TASK TO COMPLETE:
In the listing that follows, count each line where the word "computer" appears; write nothing but the count.
======== PROVIDED ENTRIES
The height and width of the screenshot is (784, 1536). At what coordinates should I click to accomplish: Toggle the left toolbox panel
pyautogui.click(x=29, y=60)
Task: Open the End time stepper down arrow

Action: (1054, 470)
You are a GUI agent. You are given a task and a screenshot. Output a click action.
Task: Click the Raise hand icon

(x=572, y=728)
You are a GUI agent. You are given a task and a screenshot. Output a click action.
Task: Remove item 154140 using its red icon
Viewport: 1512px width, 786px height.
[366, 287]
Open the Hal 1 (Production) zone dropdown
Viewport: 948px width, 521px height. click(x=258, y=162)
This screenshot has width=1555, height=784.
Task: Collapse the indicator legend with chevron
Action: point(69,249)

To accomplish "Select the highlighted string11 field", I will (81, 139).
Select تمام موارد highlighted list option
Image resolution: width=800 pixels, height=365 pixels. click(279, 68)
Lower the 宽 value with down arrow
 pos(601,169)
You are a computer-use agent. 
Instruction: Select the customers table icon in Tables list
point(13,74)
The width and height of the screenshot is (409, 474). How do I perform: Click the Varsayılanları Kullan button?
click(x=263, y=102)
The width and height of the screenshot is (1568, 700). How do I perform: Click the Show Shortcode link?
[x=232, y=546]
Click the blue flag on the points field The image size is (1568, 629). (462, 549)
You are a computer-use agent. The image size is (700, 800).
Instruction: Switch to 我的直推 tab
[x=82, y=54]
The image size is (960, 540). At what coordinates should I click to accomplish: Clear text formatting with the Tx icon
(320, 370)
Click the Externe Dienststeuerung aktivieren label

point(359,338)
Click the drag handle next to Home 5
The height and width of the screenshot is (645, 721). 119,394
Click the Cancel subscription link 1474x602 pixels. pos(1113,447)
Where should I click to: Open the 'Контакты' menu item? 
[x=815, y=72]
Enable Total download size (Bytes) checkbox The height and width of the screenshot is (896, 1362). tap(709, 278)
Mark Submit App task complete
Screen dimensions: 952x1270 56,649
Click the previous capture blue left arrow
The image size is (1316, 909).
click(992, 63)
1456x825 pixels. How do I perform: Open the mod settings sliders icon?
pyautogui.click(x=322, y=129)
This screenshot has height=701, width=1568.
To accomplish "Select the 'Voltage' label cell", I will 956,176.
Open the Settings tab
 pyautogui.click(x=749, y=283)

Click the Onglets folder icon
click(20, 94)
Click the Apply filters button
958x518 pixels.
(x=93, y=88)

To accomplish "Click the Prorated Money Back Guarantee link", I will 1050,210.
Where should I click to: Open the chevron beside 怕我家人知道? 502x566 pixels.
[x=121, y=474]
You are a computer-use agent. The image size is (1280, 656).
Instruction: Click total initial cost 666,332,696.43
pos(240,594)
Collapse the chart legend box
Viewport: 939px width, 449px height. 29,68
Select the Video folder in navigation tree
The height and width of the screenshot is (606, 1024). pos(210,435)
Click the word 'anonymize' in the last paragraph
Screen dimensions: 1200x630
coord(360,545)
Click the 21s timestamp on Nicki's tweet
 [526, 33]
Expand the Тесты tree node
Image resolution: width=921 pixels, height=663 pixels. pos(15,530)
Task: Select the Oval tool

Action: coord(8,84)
================
WRITTEN SOLUTION:
3